Toi tu es bien au chaud au milieu de tous ces arbres, et tu souris, de ton joli sourire qu'on n'a vu nulle part ailleurs, et tu es extasié. Tu ne bouges pas, pas vraiment, comme invisible, tu es un peu le vent, partout, nulle part, ce vent que Mamie aime tant, si bien qu'elle reste pendant des heures dehors et qu'elle finit par attraper la crève, une vraie enfant celle-là, mais on la comprend, ça te plait d'être le vent mon lapin ?
- Ouuuuuuui ! Papa, t'es le meilleur raconteur d'histoires de la terre tout entière !
Bon, bon, n'exagérons rien... Bref, tu es là, pour une plus ou moins courte éternité, c'est toi qui choisit. Tu trouves ça beau, beau comme les sculptures de tonton Henri, beau comme les origamis de ta cousine Aria, elle est vachement douée cette gamine quand même... Tu trouves ça beau, au-dessus des mots que tu voudrais trouver. Tu sais que Jeanne n'aimerait pas, elle aurait un peu peur, c'est trop sombre tout ça pour elle, tu la connais ta grande sœur, elle préfère les trucs plus colorés et plus doux, genre coucher de soleil et compagnie. Mais toi, tu te sens bien. Tu as toujours eu cette âme poétique, tu t'es toujours servi de la mélancolie comme d'une couverture. Un drôle de gamin, ça ne fait aucun doute. Le meilleur gamin de cette putain de Terre.

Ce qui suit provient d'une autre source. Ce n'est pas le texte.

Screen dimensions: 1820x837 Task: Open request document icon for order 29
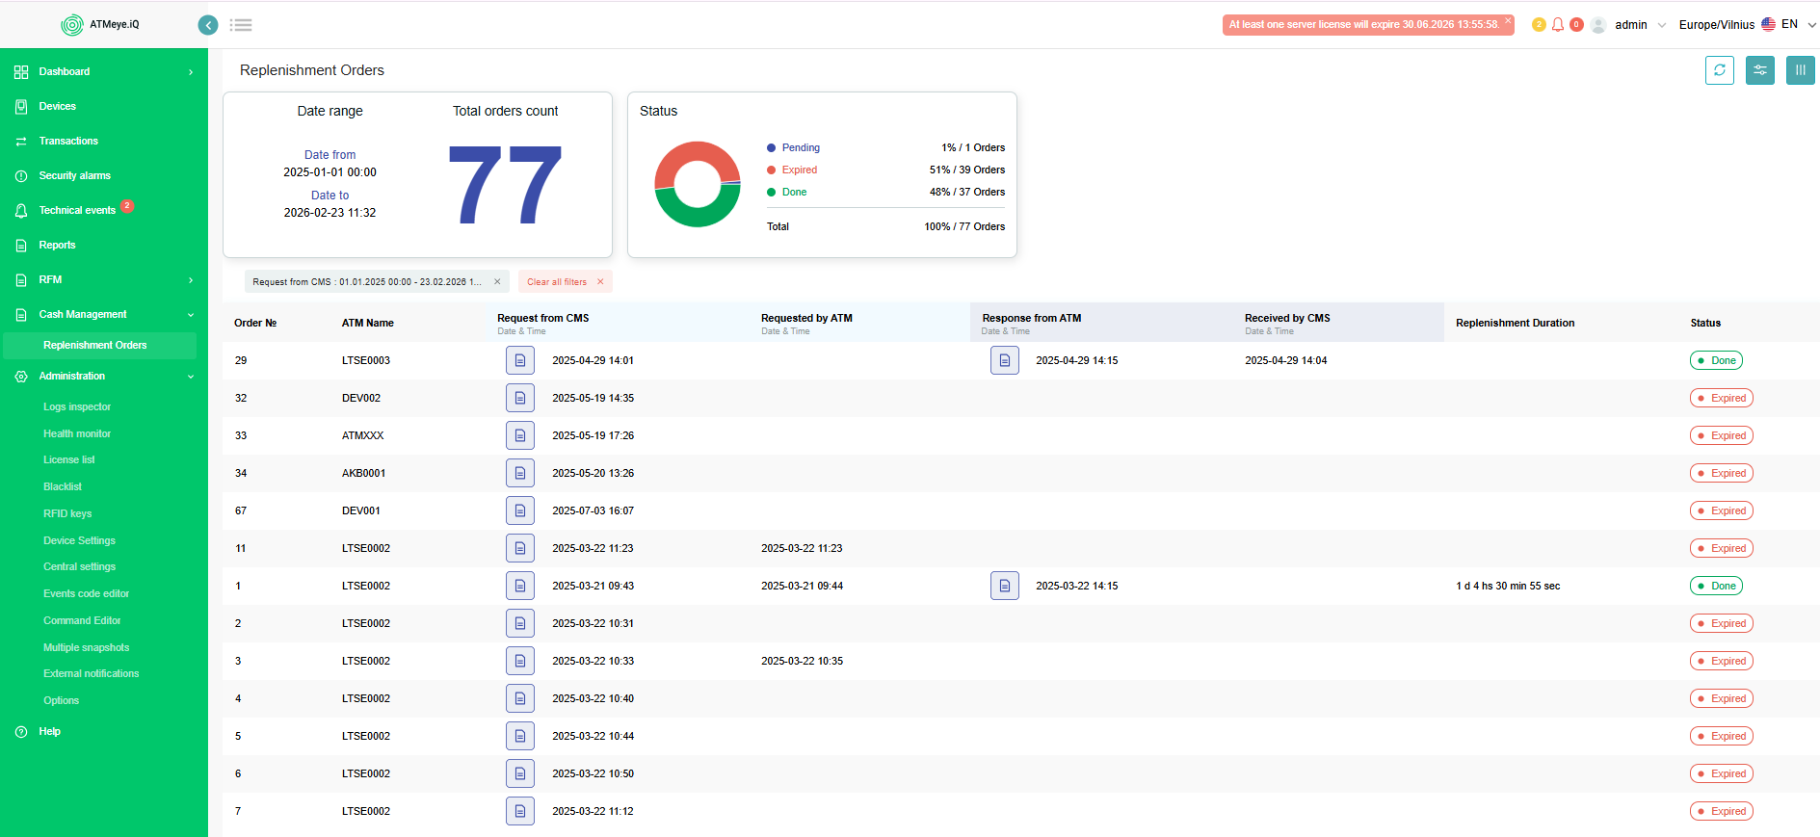520,360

Fais pas ces yeux surpris, tu sais bien que je t'adore petit coquin. Reprenons mon histoire, tu veux bien ? Les arbres se reflètent dans le lac, ça fait l'infini un peu, ton regard divague des vrais arbres au reflet, ça y est, tu ne peux plus les distinguer. Tu décides d'avancer un peu, tout doucement, tu es à peine une brise à ce moment-là, faudrait pas abimer le décor, t'imagines le désastre... L'odeur change un petit peu. Au fur et à mesure que tu te rapproches du lac, la forêt prend dans tes narines une teinte plus mouillée, la même qui ruisselle sur les fenêtres de la maison en Bretagne de tes grands-parents maternels. Ça emplit tes poumons et ta tête et ton corps tout entier même si tu n'en as pas vraiment tu t'en fiches, et si tu voulais tu pourrais t'envoler, mais tu restes sur Terre, parce que la forêt a besoin de toi, et que tu te sens bien. Le chant du silence, tu sais, celui dont je t'ai parlé tout à l'heure, il devrait commencer à s'immiscer en toi, doucement, mais si ce n'est pas le cas ne t'inquiètes pas ce n'est pas grave, il ne devrait pas tarder. Tes mains, pour une fois tu ne les tritures pas dans tous les sens sans savoir où les mettre, non, elles sont là avec toi, invisibles, t'accompagnent dans ton voyage, tu pourrais t'en servir mais tu n'as pas besoin, tu pourrais les regarder mais c'est inutile, tu sais qu'elles sont là, c'est suffisant. Si ton petit frère te dessinait à ce moment-là, il a beau être tout débutant avec les crayons, sûr qu'il serait beau à avoir, son portrait. Dis, mon Romain, elle te plait mon histoire au moins ?
- Mais oui, je te dis ! Continue, j'écoute, mais je ne peux pas parler, je suis dans ma forêt !
Ah, je te reconnais bien là... Tu trouves soudain, à quelques mètres du lac, un petit repli accueillant, sans doute l'habitat d'un quelconque animal, ça sent le vivant. Presque personne ne pourrait se faufiler, même pas ton cousin Emil qui vient d'avoir sept ans, mais toi tu peux, parce que tu es le vent, ne l'oublies pas, tu t'assois à l'intérieur, et tu te dis que tu pourrais rester là une éternité, parce que tout est rassemblé pour ton bonheur. Tu fermes les yeux doucement, fermes tes yeux mon lapin, et tu voix le paysage devant toi, encore plus beau, encore plus vrai, et tu te laisses doucement bercer...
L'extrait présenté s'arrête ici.